Spatially highly-resolved capacity expansion models are often simplified to a lower spatial resolution because they are computationally intensive. The simplification mixes sites with different renewable features while ignoring transmission lines that can cause congestion. As a consequence, the results may represent an infeasible system when the capacities are fed back at higher spatial detail. Thus far there has been no detailed investigation of how to disaggregate results and whether the spatially highly-resolved disaggregated model is feasible. This is challenging since there is no unique way to invert the clustering. This article is split into two parts to tackle these challenges. First, methods to disaggregate spatially low-resolved results are presented: (a) an uniform distribution of regional results across its original highly-resolved regions, (b) a re-optimisation for each region separately, (c) an approach that minimises the "excess electricity". Second, the resulting highly-resolved models' feasibility is investigated by running an operational dispatch. While re-optimising yields the best results, the third inverse method provides comparable results for less computational effort. Feasibility-wise, the study design strengthens that modelling countries by single regions is insufficient. State-of-the-art reduced models with 100-200 regions for Europe still yield 3%-7% of load-shedding, depending on model resolution and inverse method.

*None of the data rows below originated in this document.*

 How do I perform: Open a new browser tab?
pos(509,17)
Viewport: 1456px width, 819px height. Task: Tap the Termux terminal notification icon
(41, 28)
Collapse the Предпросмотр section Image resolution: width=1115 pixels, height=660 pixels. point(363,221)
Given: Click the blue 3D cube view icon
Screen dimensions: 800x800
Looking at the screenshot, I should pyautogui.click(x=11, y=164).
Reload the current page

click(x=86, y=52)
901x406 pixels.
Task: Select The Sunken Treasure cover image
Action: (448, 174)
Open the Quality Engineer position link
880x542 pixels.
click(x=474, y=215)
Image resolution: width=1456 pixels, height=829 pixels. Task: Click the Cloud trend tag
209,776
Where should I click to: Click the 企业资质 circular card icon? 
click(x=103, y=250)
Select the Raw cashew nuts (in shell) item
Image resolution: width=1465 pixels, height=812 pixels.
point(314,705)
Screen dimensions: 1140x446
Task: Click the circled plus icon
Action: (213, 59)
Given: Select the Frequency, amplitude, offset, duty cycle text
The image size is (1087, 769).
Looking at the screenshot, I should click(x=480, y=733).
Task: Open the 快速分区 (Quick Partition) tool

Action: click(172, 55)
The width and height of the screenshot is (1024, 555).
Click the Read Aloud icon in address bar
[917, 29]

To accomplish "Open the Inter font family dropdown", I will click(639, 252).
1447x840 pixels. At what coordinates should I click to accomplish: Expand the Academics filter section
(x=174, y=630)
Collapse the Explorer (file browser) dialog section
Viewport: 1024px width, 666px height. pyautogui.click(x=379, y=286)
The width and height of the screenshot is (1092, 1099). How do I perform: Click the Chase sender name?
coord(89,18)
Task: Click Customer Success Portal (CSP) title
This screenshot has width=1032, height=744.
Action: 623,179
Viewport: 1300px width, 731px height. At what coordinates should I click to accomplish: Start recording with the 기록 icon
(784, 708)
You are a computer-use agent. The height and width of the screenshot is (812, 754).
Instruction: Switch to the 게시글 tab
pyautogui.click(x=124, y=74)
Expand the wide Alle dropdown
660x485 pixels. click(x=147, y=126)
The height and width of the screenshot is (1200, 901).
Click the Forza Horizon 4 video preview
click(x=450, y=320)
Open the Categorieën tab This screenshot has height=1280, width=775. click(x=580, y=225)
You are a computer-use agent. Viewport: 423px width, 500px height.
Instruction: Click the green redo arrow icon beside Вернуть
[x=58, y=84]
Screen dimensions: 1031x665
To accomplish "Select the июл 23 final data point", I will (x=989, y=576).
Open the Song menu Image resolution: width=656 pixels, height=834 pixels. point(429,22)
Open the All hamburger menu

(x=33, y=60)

翻译：高空间分辨率的容量扩展模型常因计算密集而简化为较低空间分辨率。这种简化混合了不同可再生能源特性的站点，同时忽略了可能导致拥堵的输电线路。因此，当容量数据以更高空间细节反馈时，结果可能表征一个不可行的系统。目前尚未有研究详细探讨如何分解结果，以及高空间分辨率的分解模型是否可行。这一问题具有挑战性，因为聚类逆过程并不唯一。本文分为两部分应对这些挑战。首先，提出了低空间分辨率结果的分解方法：(a) 将区域结果均匀分布至其原始高分辨率区域，(b) 对各区域分别进行重新优化，(c) 最小化“过剩电力”的方法。其次，通过运行运行调度来评估所得高分辨率模型的可行性。重新优化方法取得最佳结果，而第三种逆方法在计算量更少的情况下提供了可比的结果。在可行性方面，研究设计进一步证实了以单一区域建模国家是不够的。对于欧洲，采用100-200个区域的当前最优简化模型仍会产生3%-7%的负荷削减，具体取决于模型分辨率及逆方法。